Time dilation has long been understood, even if its effects are still mind-numbing. It was in 1963 that Carl Sagan laid out the idea of exploiting relativistic effects for reaching other civilizations. In a paper called “Direct Contact Among Galactic Civilizations by Relativistic Interstellar Flight,” Sagan speculated on how humans could travel vast distances, reaching beyond the Milky Way in a single lifetime by traveling close to the speed of light. At such speeds, time for the crew slows even as the millennia pass on Earth. No going home after a journey like this, unless you want to see what happened to your remote descendants in an unimaginable future.

Before Sagan’s paper appeared (Planetary and Space Science 11, pp. 485-98), he sent a copy to Soviet astronomer and astrophysicist Iosif Shklovskii, whose book Universe, Life, Mind had been published in Moscow the previous year. The two men found much common ground in their thinking, and went on to collaborate on a translation and extended revision of the Shklovskii book that appeared as Intelligent Life in the Universe (Holden-Day, 1966).

This one should be on the shelf of anyone tracking interstellar issues. My own battered copy is still right here by my desk, and I haven’t lost the sense of wonder I felt upon reading its chapters on matters like interstellar contact by automatic probes, the distribution of technical civilizations in the galaxy, and optical communications with extraterrestrial cultures.

Much has changed since 1966, of course, and we no longer speculate, as Shklovskii did in this book, that Phobos might be hollow and conceivably of artificial origin (the chapter is, nonetheless, fascinating). But for raw excitement, ponder this Sagan passage on what possibilities open up when you travel close to lightspeed:

If for some reason we were to desire a two-way communication with the inhabitants of some nearby galaxy, we might try the transmission of electromagnetic signals, or perhaps even the launching of an automatic probe vehicle. With either method, the elapsed transit time to the galaxy would be several millions of years at least. By that time in our future, there may be no civilization left on Earth to continue the dialogue. But if relativistic interstellar spaceflight were used for such a mission, the crew would arrive at the galaxy in question after about 30 years in transit, able not only to sing the songs of distant Earth, but to provide an opportunity for cosmic discourse with inhabitants of a certainly unique and possibly vanished civilization.

The songs of distant Earth indeed! An Earth distant not only in trillions of kilometers but in time. Memories of Poul Anderson’s Leonora Christine (from the classic novel Tau Zero) come to mind, and so do Alastair Reynolds’ ‘lighthuggers.’ Could you find a crew willing to leave everything they knew behind to embark on a journey into the future? Sagan had no doubts on the matter:

Despite the dangers of the passage and the length of the voyage, I have no doubt that qualified crew for such missions could be mustered. Shorter, round-trip journeys to destinations within our Galaxy might prove even more attractive. Not only would the crews voyage to a distant world, but they would return in the distant future of their own world, an adventure and a challenge certainly difficult to duplicate.

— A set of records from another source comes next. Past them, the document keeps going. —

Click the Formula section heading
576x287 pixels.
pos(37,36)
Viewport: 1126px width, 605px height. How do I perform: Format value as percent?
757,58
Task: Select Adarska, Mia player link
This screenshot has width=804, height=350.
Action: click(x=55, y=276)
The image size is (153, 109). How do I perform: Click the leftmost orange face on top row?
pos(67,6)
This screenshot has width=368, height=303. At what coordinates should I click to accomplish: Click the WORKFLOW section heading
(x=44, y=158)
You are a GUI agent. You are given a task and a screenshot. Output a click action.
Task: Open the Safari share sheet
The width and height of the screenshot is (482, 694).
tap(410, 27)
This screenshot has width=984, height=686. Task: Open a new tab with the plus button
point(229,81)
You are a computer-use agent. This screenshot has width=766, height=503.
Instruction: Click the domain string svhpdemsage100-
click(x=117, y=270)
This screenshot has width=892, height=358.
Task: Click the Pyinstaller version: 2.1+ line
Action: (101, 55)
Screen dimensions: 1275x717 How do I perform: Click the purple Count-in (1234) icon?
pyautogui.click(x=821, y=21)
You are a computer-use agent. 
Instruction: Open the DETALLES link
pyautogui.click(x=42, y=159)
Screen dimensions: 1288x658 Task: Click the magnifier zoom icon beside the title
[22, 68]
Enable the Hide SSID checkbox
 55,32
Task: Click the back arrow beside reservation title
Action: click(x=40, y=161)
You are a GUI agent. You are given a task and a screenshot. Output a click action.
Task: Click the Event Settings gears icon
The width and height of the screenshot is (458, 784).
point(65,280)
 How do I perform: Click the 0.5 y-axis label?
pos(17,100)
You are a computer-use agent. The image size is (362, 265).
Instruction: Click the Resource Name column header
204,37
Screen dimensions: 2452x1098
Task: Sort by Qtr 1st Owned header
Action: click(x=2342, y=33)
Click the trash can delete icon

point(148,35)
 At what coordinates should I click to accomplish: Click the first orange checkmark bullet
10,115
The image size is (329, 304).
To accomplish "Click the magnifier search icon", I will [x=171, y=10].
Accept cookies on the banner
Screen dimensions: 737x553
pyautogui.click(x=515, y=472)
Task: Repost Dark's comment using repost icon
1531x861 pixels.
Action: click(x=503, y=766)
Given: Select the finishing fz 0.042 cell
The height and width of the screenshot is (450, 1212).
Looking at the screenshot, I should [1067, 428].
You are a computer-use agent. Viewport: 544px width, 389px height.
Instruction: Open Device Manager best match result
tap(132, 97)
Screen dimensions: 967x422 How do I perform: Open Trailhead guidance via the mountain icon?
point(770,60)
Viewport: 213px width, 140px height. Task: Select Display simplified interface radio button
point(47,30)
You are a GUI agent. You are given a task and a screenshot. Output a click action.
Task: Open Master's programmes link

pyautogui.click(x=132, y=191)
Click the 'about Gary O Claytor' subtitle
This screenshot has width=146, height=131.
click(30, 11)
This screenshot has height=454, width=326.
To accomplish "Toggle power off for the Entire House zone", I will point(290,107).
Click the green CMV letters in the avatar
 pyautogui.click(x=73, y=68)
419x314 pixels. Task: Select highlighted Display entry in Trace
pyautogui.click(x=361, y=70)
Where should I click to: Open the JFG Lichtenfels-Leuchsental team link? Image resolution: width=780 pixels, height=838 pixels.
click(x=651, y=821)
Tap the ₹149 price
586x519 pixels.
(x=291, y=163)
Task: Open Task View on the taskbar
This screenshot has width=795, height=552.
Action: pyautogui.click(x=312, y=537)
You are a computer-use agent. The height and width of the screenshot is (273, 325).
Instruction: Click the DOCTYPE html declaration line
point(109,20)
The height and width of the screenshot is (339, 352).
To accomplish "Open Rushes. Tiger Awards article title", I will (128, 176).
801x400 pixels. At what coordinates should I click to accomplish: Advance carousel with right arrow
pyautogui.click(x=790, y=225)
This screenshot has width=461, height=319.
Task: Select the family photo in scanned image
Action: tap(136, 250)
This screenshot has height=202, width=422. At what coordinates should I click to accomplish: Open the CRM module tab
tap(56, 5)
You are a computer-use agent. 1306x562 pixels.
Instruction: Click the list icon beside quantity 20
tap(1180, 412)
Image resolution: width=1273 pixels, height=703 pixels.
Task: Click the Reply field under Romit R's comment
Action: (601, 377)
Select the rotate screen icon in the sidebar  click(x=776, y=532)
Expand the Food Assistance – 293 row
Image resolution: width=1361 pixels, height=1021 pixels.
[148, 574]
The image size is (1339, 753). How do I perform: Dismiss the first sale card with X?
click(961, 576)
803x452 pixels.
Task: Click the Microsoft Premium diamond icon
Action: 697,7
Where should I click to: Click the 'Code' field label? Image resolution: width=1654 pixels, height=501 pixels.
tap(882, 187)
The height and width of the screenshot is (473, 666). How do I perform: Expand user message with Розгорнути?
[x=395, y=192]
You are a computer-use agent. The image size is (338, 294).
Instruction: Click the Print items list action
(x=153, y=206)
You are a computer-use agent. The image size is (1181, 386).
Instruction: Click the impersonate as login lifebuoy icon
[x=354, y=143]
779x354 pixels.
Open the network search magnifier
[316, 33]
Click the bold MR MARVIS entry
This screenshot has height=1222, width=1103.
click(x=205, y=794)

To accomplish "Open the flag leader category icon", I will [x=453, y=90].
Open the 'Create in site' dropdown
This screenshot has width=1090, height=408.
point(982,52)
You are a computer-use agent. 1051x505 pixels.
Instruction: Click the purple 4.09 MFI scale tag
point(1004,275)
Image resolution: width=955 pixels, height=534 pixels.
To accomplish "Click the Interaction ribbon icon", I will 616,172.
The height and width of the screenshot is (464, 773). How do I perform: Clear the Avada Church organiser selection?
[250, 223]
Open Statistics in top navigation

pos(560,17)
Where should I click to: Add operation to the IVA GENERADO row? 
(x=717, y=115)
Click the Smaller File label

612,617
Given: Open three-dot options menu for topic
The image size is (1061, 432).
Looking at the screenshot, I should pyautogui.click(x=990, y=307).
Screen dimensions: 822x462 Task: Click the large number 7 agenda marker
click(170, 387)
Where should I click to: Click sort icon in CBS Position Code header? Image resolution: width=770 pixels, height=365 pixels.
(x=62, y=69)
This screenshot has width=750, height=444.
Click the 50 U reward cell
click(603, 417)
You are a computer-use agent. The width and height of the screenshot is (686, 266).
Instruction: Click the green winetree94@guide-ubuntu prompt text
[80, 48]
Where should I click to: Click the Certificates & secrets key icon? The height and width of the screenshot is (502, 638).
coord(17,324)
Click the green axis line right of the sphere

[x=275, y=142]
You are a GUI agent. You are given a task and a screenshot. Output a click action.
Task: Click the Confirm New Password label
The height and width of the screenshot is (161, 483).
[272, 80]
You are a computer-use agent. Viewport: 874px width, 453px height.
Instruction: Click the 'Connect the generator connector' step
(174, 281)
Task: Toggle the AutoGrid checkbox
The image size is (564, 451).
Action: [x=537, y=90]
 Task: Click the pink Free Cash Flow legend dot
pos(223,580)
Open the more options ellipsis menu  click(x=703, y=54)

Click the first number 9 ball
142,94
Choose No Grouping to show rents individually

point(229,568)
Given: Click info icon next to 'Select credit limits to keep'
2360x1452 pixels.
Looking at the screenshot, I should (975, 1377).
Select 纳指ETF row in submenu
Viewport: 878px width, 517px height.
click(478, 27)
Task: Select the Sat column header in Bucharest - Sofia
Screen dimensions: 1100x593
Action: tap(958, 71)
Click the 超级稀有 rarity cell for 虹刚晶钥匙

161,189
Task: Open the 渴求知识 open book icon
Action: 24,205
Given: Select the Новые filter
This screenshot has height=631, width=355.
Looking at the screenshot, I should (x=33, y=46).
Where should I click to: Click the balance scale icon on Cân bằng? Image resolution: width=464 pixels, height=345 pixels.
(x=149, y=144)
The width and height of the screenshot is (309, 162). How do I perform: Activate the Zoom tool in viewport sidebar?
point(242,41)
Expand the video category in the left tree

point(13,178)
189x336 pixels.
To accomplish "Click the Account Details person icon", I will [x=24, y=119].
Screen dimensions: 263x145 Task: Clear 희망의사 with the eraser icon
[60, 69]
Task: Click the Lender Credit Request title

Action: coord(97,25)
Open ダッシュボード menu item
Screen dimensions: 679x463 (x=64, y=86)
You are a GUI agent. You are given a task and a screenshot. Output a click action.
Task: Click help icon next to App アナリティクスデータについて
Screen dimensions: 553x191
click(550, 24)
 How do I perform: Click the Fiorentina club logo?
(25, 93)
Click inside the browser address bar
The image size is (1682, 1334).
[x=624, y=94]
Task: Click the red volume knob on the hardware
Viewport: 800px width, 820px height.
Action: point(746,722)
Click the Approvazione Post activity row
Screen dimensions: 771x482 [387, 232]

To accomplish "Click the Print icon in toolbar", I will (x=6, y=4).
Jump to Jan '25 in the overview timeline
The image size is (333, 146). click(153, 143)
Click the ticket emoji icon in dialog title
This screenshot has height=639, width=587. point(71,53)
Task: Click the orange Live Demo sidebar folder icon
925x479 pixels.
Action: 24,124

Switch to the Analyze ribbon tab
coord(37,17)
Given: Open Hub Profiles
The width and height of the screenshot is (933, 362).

But while the physics of such a journey seem sound, the problems are obvious, not the least of which is what kind of propulsion system would get you to speeds crowding the speed of light. The Bussard ramjet once seemed a candidate (and indeed, this is essentially what Anderson used in Tau Zero), but we’ve since learned that issues of drag make the concept unworkable and better suited to interstellar braking than acceleration. And then there’s the slight issue of survival, which William Edelstein (Johns Hopkins) and Arthur Edelstein (UCSF) discussed at the recent conference of the American Physical Society (abstract here). The Edelsteins worry less about propulsion and more about what happens when a relativistic rocket encounters interstellar hydrogen.

Figure two hydrogen atoms on average per cubic centimeter of interstellar space, and that average can vary wildly depending on where you are. A relativistic spacecraft encounters this hydrogen in highly compressed form. Travel at 99.999998 percent of the speed of light and the kinetic energy you encounter from hydrogen atoms reaches levels attainable on Earth only within the Large Hadron Collider, once it’s fully ramped up for service. This New Scientist article comments on the Edelstein’s presentation, noting that the crew would be exposed to a radiation dose of 10,000 sieverts within a second at such speeds. Six sieverts is considered a fatal dose.

Traveling near lightspeed seems a poor choice indeed. The Edelsteins calculate that a 10-centimeter layer of aluminum shielding would absorb less than one percent of all this energy, and of course as you add layer upon layer of further shielding, you dramatically increase the mass of the vehicle you are hoping to propel to these fantastic velocities. The increased heat load would likewise demand huge expenditures of energy to cool the ship.

If travel between the stars within human lifetimes is possible, it most likely will happen at much lower speeds. Ten percent of lightspeed gets you to the Centauri stars in forty three years, a long but perhaps feasible mission for an extraordinary crew. If we eventually find shortcuts through space (wormholes) or warp drive a la Miguel Alcubierre, so much the better, but getting too close to lightspeed itself seems a dangerous and unlikely goal.